Journalists must not make any prejudicial or pejorative reference to an individual's race, colour, religion, sex, gender identity, sexual orientation or to any physical or mental illness or disability. Any such details must be avoided unless they have a direct relevance to the story.

Journalists must not use language or references that explicitly encourage hatred or abuse of a person or group based on their characteristics unless they are direct quotes in certain instances. They should consult the LBR style guide for further guidance.

16. Harassment

Journalists should always identify themselves as journalists and provide the name of their title when making contact. They must not engage in intimidation, harassment or deception and are required to comply immediately with any reasonable request to desist from contacting, following or communicating with a person.

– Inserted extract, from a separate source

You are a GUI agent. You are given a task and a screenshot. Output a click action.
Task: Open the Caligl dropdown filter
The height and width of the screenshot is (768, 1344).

Any continued pursuit by a journalist, or the use of material obtained through harassment or intimidation (for instance, from a photographic agency), may breach this clause and fall foul of criminal or civil law.

17. Children

Journalists must only engage with a child or report on an identifiable child under 18 when this will not cause them harm. Reporting must have the child’s consent and, where necessary, the consent of an appropriate adult. Identification of a child can only be made where it is relevant to the story. It must not cause harm to the child or place the child at risk of harm. If a person was under 18 when identified in a piece of news content and later requests to be anonymised in that content, editors must consider the request. Editors should consider using techniques or practices that remove identifying data about children, for example their parents’ occupations. This practice also helps publishers comply with minimum use requirements under data protection law. This clause does not apply to the publication of images of general scenes unless this would put a child at risk of harm.

18. Self-harm, sexual assault and suicide

When reporting on self-harm, sexual assault and suicide, we will not provide excessive details of the method used, the specific location or speculate on the motives and we will signpost sources of support. We will consider the use of trigger warnings where appropriate.